*Assigned task*.
Here the requirement is to repeat every record exactly, in full.

Collected data entries
########################################
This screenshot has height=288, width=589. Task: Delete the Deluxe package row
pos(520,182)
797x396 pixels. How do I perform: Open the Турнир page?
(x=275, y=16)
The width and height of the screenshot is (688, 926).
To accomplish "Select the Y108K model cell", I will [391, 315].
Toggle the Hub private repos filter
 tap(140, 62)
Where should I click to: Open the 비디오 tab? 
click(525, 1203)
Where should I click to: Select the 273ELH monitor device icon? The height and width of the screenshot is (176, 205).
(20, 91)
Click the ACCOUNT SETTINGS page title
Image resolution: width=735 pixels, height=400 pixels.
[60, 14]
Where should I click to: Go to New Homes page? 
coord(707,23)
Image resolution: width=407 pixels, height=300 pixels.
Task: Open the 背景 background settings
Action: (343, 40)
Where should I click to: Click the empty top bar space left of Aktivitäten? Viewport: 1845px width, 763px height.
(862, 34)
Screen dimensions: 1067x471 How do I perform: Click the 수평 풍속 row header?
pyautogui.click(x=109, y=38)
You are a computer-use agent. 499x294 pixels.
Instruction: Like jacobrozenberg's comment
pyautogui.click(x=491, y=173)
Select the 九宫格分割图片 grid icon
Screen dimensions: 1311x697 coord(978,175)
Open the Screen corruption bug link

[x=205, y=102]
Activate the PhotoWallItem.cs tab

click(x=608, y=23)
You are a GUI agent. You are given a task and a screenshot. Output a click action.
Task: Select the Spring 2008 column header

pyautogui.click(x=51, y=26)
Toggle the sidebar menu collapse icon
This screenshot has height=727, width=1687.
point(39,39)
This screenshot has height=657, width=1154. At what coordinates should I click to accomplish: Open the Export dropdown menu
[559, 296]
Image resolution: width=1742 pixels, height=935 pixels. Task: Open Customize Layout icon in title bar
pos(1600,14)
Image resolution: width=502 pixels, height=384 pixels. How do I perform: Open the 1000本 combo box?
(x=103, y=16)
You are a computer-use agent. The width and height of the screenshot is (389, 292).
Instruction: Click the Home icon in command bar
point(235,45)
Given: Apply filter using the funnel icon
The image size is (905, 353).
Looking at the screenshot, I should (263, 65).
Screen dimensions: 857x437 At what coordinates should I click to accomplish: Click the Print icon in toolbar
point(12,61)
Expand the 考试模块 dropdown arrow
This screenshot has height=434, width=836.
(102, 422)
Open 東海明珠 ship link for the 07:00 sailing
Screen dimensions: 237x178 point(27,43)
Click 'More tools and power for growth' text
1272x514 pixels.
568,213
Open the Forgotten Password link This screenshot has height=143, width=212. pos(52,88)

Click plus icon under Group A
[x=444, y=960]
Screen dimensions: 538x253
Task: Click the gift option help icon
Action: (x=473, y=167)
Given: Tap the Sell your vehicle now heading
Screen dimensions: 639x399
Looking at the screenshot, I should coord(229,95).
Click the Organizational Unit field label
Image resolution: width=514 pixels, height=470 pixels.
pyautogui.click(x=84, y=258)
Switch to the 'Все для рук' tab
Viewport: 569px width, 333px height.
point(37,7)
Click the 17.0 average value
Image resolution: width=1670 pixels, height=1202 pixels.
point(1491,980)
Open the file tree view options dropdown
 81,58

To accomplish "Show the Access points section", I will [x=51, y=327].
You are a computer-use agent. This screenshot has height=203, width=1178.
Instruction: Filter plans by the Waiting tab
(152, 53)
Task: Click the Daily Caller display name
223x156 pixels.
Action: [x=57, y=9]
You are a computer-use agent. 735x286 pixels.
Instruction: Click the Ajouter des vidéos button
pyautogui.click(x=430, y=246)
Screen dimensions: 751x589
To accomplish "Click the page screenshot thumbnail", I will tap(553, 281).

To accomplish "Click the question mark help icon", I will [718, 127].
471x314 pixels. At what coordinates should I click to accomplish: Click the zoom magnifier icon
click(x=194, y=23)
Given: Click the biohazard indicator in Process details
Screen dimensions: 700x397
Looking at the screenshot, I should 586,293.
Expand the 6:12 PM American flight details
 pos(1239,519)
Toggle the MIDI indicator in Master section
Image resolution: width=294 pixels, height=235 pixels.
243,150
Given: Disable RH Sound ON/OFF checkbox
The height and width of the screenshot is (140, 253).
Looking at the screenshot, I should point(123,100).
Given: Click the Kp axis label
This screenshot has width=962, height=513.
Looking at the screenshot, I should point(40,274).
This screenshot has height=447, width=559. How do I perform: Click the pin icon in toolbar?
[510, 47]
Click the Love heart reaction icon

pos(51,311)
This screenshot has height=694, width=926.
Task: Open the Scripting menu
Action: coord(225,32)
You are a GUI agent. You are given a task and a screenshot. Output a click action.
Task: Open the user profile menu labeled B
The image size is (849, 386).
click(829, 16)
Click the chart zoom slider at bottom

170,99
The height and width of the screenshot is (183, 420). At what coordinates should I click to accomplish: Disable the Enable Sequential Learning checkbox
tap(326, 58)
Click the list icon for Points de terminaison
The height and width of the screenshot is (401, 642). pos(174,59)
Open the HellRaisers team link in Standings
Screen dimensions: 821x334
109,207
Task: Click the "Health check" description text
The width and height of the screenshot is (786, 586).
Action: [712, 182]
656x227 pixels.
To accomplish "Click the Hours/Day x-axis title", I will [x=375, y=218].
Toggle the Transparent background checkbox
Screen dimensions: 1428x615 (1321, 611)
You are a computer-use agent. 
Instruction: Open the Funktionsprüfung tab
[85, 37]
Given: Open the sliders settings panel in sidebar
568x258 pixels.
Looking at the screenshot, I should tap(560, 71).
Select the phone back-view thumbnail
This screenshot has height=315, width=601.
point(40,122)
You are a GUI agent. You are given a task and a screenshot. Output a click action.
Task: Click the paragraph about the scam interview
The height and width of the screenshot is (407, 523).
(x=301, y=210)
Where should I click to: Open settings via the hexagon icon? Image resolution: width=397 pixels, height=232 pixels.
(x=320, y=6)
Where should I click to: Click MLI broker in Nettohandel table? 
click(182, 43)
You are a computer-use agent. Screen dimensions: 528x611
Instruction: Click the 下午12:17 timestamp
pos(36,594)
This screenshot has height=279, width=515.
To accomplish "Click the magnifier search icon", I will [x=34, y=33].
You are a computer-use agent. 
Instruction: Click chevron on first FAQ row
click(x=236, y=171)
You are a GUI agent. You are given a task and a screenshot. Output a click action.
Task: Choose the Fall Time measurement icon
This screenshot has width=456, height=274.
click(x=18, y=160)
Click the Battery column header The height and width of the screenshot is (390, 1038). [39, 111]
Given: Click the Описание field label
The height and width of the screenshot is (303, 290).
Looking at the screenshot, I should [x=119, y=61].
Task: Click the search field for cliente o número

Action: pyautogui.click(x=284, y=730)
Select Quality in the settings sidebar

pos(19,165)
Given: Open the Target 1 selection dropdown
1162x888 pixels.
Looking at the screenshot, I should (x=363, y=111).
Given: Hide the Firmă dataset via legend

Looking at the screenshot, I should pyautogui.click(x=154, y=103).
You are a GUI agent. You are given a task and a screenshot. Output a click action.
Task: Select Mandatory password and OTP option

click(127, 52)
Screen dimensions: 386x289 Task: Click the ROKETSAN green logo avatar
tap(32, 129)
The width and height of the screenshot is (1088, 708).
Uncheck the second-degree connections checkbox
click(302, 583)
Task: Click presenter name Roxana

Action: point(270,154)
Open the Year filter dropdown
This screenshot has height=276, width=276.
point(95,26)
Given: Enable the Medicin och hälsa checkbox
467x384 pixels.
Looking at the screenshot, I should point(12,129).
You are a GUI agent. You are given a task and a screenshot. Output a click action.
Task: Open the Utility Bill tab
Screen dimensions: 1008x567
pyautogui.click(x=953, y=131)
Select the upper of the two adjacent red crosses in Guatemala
########################################
*Answer section*.
This screenshot has height=288, width=589. Task: Delete the Deluxe package row
pos(520,182)
797x396 pixels. How do I perform: Open the Турнир page?
(x=275, y=16)
The width and height of the screenshot is (688, 926).
To accomplish "Select the Y108K model cell", I will [391, 315].
Toggle the Hub private repos filter
 tap(140, 62)
Where should I click to: Open the 비디오 tab? 
click(525, 1203)
Where should I click to: Select the 273ELH monitor device icon? The height and width of the screenshot is (176, 205).
(20, 91)
Click the ACCOUNT SETTINGS page title
Image resolution: width=735 pixels, height=400 pixels.
[60, 14]
Where should I click to: Go to New Homes page? 
coord(707,23)
Image resolution: width=407 pixels, height=300 pixels.
Task: Open the 背景 background settings
Action: (343, 40)
Where should I click to: Click the empty top bar space left of Aktivitäten? Viewport: 1845px width, 763px height.
(862, 34)
Screen dimensions: 1067x471 How do I perform: Click the 수평 풍속 row header?
pyautogui.click(x=109, y=38)
You are a computer-use agent. 499x294 pixels.
Instruction: Like jacobrozenberg's comment
pyautogui.click(x=491, y=173)
Select the 九宫格分割图片 grid icon
Screen dimensions: 1311x697 coord(978,175)
Open the Screen corruption bug link

[x=205, y=102]
Activate the PhotoWallItem.cs tab

click(x=608, y=23)
You are a GUI agent. You are given a task and a screenshot. Output a click action.
Task: Select the Spring 2008 column header

pyautogui.click(x=51, y=26)
Toggle the sidebar menu collapse icon
This screenshot has height=727, width=1687.
point(39,39)
This screenshot has height=657, width=1154. At what coordinates should I click to accomplish: Open the Export dropdown menu
[559, 296]
Image resolution: width=1742 pixels, height=935 pixels. Task: Open Customize Layout icon in title bar
pos(1600,14)
Image resolution: width=502 pixels, height=384 pixels. How do I perform: Open the 1000本 combo box?
(x=103, y=16)
You are a computer-use agent. The width and height of the screenshot is (389, 292).
Instruction: Click the Home icon in command bar
point(235,45)
Given: Apply filter using the funnel icon
The image size is (905, 353).
Looking at the screenshot, I should (263, 65).
Screen dimensions: 857x437 At what coordinates should I click to accomplish: Click the Print icon in toolbar
point(12,61)
Expand the 考试模块 dropdown arrow
This screenshot has height=434, width=836.
(102, 422)
Open 東海明珠 ship link for the 07:00 sailing
Screen dimensions: 237x178 point(27,43)
Click 'More tools and power for growth' text
1272x514 pixels.
568,213
Open the Forgotten Password link This screenshot has height=143, width=212. pos(52,88)

Click plus icon under Group A
[x=444, y=960]
Screen dimensions: 538x253
Task: Click the gift option help icon
Action: (x=473, y=167)
Given: Tap the Sell your vehicle now heading
Screen dimensions: 639x399
Looking at the screenshot, I should coord(229,95).
Click the Organizational Unit field label
Image resolution: width=514 pixels, height=470 pixels.
pyautogui.click(x=84, y=258)
Switch to the 'Все для рук' tab
Viewport: 569px width, 333px height.
point(37,7)
Click the 17.0 average value
Image resolution: width=1670 pixels, height=1202 pixels.
point(1491,980)
Open the file tree view options dropdown
 81,58

To accomplish "Show the Access points section", I will [x=51, y=327].
You are a computer-use agent. This screenshot has height=203, width=1178.
Instruction: Filter plans by the Waiting tab
(152, 53)
Task: Click the Daily Caller display name
223x156 pixels.
Action: [x=57, y=9]
You are a computer-use agent. 735x286 pixels.
Instruction: Click the Ajouter des vidéos button
pyautogui.click(x=430, y=246)
Screen dimensions: 751x589
To accomplish "Click the page screenshot thumbnail", I will tap(553, 281).

To accomplish "Click the question mark help icon", I will [718, 127].
471x314 pixels. At what coordinates should I click to accomplish: Click the zoom magnifier icon
click(x=194, y=23)
Given: Click the biohazard indicator in Process details
Screen dimensions: 700x397
Looking at the screenshot, I should 586,293.
Expand the 6:12 PM American flight details
 pos(1239,519)
Toggle the MIDI indicator in Master section
Image resolution: width=294 pixels, height=235 pixels.
243,150
Given: Disable RH Sound ON/OFF checkbox
The height and width of the screenshot is (140, 253).
Looking at the screenshot, I should point(123,100).
Given: Click the Kp axis label
This screenshot has width=962, height=513.
Looking at the screenshot, I should point(40,274).
This screenshot has height=447, width=559. How do I perform: Click the pin icon in toolbar?
[510, 47]
Click the Love heart reaction icon

pos(51,311)
This screenshot has height=694, width=926.
Task: Open the Scripting menu
Action: coord(225,32)
You are a GUI agent. You are given a task and a screenshot. Output a click action.
Task: Open the user profile menu labeled B
The image size is (849, 386).
click(829, 16)
Click the chart zoom slider at bottom

170,99
The height and width of the screenshot is (183, 420). At what coordinates should I click to accomplish: Disable the Enable Sequential Learning checkbox
tap(326, 58)
Click the list icon for Points de terminaison
The height and width of the screenshot is (401, 642). pos(174,59)
Open the HellRaisers team link in Standings
Screen dimensions: 821x334
109,207
Task: Click the "Health check" description text
The width and height of the screenshot is (786, 586).
Action: [712, 182]
656x227 pixels.
To accomplish "Click the Hours/Day x-axis title", I will [x=375, y=218].
Toggle the Transparent background checkbox
Screen dimensions: 1428x615 (1321, 611)
You are a computer-use agent. 
Instruction: Open the Funktionsprüfung tab
[85, 37]
Given: Open the sliders settings panel in sidebar
568x258 pixels.
Looking at the screenshot, I should tap(560, 71).
Select the phone back-view thumbnail
This screenshot has height=315, width=601.
point(40,122)
You are a GUI agent. You are given a task and a screenshot. Output a click action.
Task: Click the paragraph about the scam interview
The height and width of the screenshot is (407, 523).
(x=301, y=210)
Where should I click to: Open settings via the hexagon icon? Image resolution: width=397 pixels, height=232 pixels.
(x=320, y=6)
Where should I click to: Click MLI broker in Nettohandel table? 
click(182, 43)
You are a computer-use agent. Screen dimensions: 528x611
Instruction: Click the 下午12:17 timestamp
pos(36,594)
This screenshot has height=279, width=515.
To accomplish "Click the magnifier search icon", I will [x=34, y=33].
You are a computer-use agent. 
Instruction: Click chevron on first FAQ row
click(x=236, y=171)
You are a GUI agent. You are given a task and a screenshot. Output a click action.
Task: Choose the Fall Time measurement icon
This screenshot has width=456, height=274.
click(x=18, y=160)
Click the Battery column header The height and width of the screenshot is (390, 1038). [39, 111]
Given: Click the Описание field label
The height and width of the screenshot is (303, 290).
Looking at the screenshot, I should [x=119, y=61].
Task: Click the search field for cliente o número

Action: pyautogui.click(x=284, y=730)
Select Quality in the settings sidebar

pos(19,165)
Given: Open the Target 1 selection dropdown
1162x888 pixels.
Looking at the screenshot, I should (x=363, y=111).
Given: Hide the Firmă dataset via legend

Looking at the screenshot, I should pyautogui.click(x=154, y=103).
You are a GUI agent. You are given a task and a screenshot. Output a click action.
Task: Select Mandatory password and OTP option

click(127, 52)
Screen dimensions: 386x289 Task: Click the ROKETSAN green logo avatar
tap(32, 129)
The width and height of the screenshot is (1088, 708).
Uncheck the second-degree connections checkbox
click(302, 583)
Task: Click presenter name Roxana

Action: point(270,154)
Open the Year filter dropdown
This screenshot has height=276, width=276.
point(95,26)
Given: Enable the Medicin och hälsa checkbox
467x384 pixels.
Looking at the screenshot, I should point(12,129).
You are a GUI agent. You are given a task and a screenshot. Output a click action.
Task: Open the Utility Bill tab
Screen dimensions: 1008x567
pyautogui.click(x=953, y=131)
Select the upper of the two adjacent red crosses in Guatemala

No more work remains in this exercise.